比利时啤酒图 - 直接从维基百科导入 GraphGist

在过去几年里，我在许多不同的地方，包括聚会、会议等等，一直在宣传 www.neo4j.com[Neo4j] 的理念。大多数情况下，我使用了一个非常受欢迎的特定演示：比利时啤酒图。它最初是我个人在 Neo4j 没有适当的数据导入功能时的一个学习经验 - 我不得不通过各种复杂的方法来加载图数据。
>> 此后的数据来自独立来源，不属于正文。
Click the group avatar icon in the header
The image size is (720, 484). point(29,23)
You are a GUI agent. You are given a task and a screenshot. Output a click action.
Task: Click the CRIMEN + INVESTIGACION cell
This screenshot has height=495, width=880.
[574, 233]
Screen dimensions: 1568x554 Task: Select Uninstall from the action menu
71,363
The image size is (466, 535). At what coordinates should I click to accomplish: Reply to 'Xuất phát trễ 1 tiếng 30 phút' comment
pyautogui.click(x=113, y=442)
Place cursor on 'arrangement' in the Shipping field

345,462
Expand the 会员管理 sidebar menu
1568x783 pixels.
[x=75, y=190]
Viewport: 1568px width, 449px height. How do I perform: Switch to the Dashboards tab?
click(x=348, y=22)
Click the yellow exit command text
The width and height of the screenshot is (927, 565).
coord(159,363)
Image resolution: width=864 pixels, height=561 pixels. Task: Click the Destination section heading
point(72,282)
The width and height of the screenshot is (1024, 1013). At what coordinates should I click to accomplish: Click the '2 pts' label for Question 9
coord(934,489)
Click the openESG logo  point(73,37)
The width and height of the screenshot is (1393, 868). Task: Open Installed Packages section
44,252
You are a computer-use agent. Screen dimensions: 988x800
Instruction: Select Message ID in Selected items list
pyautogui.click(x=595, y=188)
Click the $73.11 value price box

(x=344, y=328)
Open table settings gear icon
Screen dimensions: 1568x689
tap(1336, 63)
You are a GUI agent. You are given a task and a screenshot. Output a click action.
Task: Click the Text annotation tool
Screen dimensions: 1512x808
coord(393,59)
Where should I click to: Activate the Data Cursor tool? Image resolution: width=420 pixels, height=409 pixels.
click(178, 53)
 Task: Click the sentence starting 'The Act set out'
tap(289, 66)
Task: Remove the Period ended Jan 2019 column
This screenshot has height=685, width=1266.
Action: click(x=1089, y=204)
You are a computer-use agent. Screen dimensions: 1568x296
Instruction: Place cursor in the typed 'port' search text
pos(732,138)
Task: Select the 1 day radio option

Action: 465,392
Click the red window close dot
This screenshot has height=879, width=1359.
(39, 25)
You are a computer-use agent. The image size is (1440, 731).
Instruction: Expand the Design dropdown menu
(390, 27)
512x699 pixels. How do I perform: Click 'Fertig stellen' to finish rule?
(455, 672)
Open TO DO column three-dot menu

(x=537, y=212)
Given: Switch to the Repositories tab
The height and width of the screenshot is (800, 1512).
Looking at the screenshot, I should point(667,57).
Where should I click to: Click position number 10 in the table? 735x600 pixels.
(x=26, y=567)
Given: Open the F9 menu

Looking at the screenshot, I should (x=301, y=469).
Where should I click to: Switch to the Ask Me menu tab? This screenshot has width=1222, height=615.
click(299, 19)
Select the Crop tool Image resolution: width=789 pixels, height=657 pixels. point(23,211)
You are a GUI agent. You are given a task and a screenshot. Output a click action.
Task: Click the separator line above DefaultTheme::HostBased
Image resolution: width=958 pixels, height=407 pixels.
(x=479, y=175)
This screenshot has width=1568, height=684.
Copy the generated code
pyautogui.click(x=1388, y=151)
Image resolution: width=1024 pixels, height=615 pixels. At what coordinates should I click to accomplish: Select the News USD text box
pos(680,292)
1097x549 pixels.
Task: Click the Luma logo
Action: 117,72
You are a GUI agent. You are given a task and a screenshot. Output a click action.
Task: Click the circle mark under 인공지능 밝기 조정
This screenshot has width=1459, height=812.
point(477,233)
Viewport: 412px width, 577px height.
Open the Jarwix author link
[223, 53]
与此同时，情况当然发生了很大变化。现在我们有了出色的数据加载能力，在这个 GraphGist 中，我想向您展示一个基于以下内容的出色端到端数据加载示例：

一个包含源数据的维基百科页面
一个从维基百科页面自动加载数据的Google 表格
该表格的CSV 导出，我们可以自动将其提供给 Cypher 的 LOAD CSV 功能
一个将数据加载到 Neo4j 图中的 LOAD CSV 语句

听起来够简单吧？我们来探索一下。

将维基百科数据抓取到 Google 表格中

我记得“以前”我不得不手动复制/粘贴维基百科页面上的表格到电子表格中，以便将其加载到 Neo4j 中。事实证明，现在完全不再需要这样做了。在 Google 表格中，您现在有一个名为“ImportHTML”的函数，它允许您连接到 URL，选择表格，然后将该表格导入到电子表格中。在维基百科页面上有 27 个这样的表格（每个字母一个，再加上一些品牌名称不是以字母开头的啤酒），我们需要处理这些表格。使用一个公式，我们可以快速加载所有这些表格，然后使用“查询”功能删除标题行。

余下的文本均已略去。